> Exercise directions: Using the listing below, set down exactly the lines from the one that contains "Screen dimensions: 942x500" through the one that contains "Image resolution: width=1176", with no pictures.

Given information section start

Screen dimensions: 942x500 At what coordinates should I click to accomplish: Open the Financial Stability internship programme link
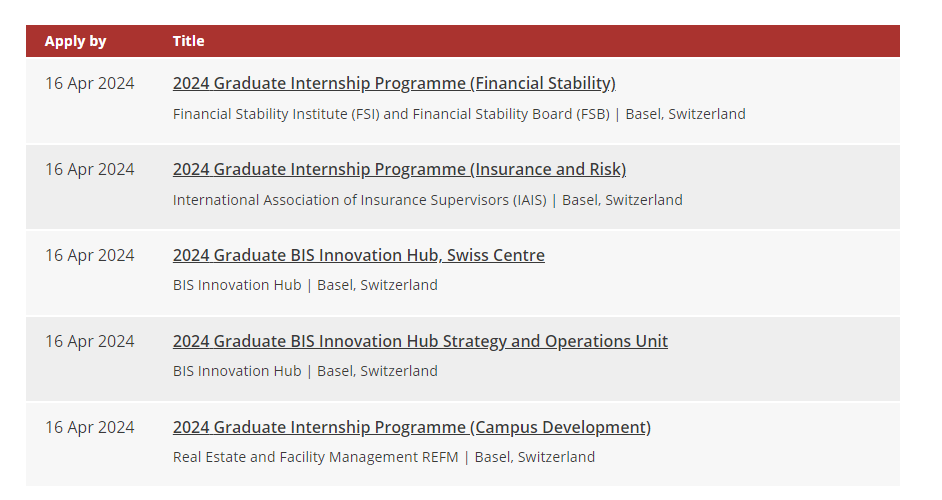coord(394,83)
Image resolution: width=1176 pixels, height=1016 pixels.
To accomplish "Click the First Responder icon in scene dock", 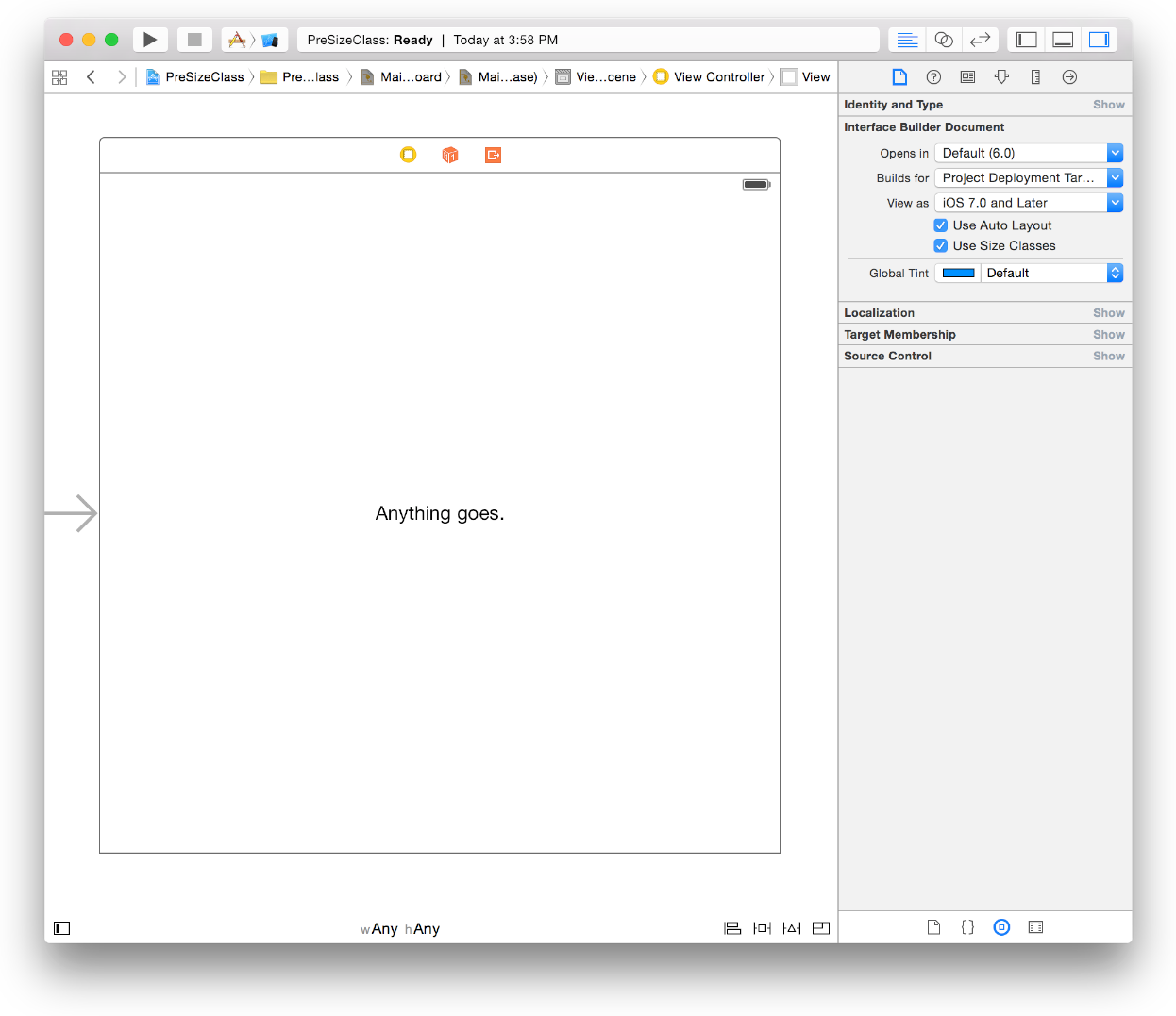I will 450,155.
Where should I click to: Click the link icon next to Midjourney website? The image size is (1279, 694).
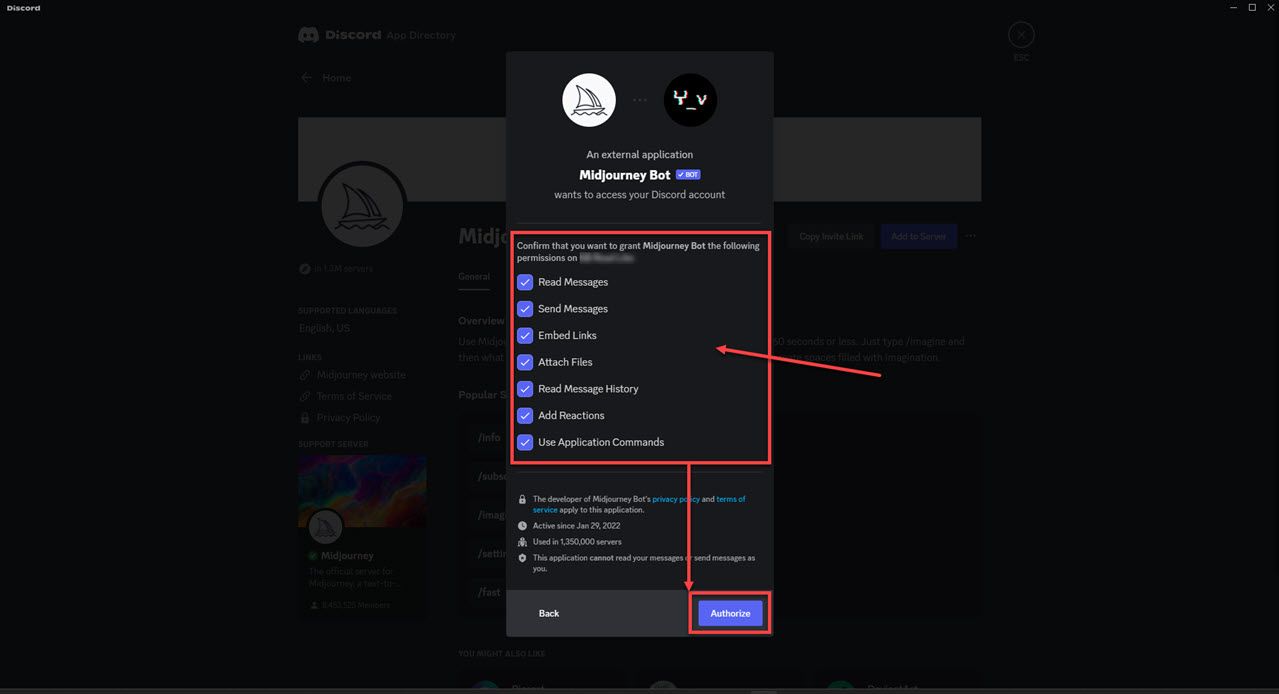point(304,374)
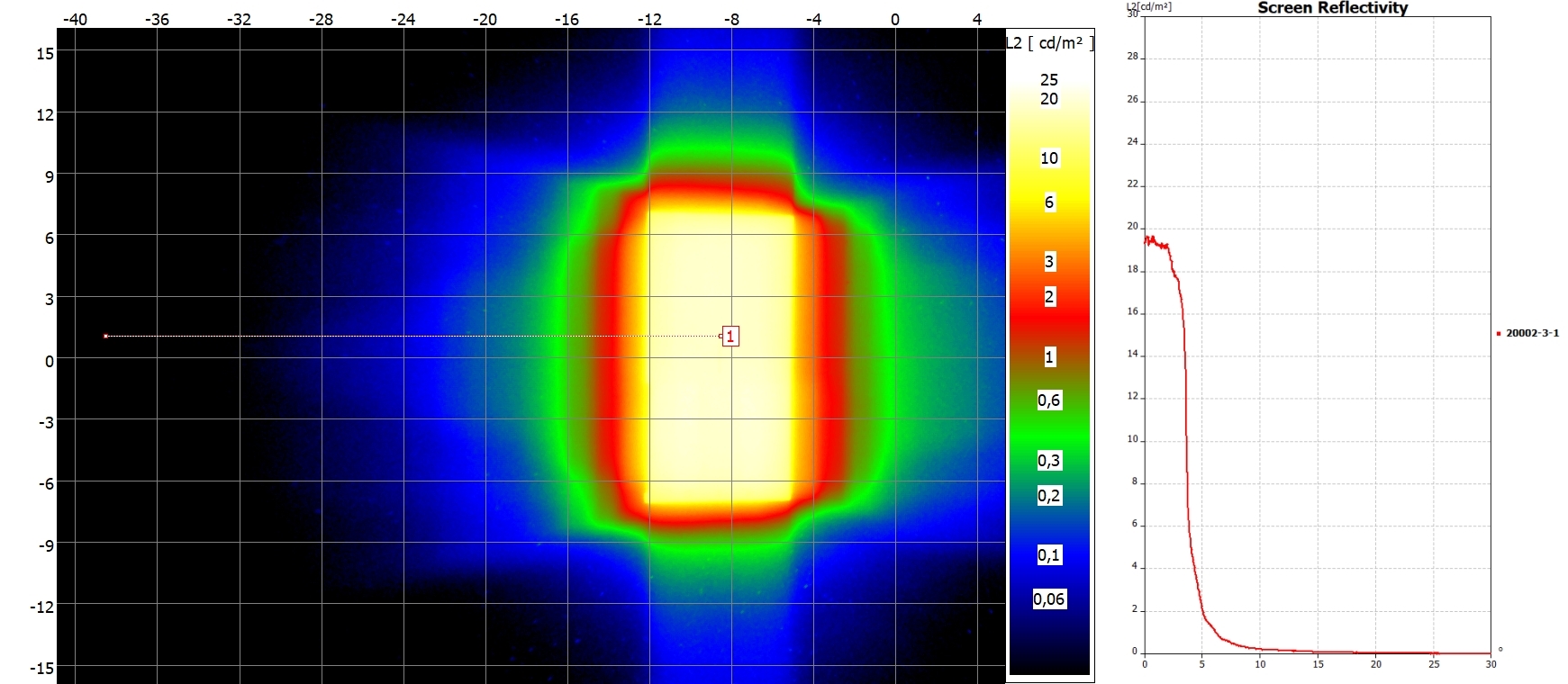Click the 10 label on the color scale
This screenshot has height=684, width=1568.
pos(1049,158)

Given information section end
Given information section start

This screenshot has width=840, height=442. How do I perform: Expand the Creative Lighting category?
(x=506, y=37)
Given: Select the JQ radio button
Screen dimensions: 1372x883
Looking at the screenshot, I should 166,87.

Given information section end

> Task result:
Screen dimensions: 942x500 At what coordinates should I click to accomplish: Open the Financial Stability internship programme link
coord(394,83)
Image resolution: width=1176 pixels, height=1016 pixels.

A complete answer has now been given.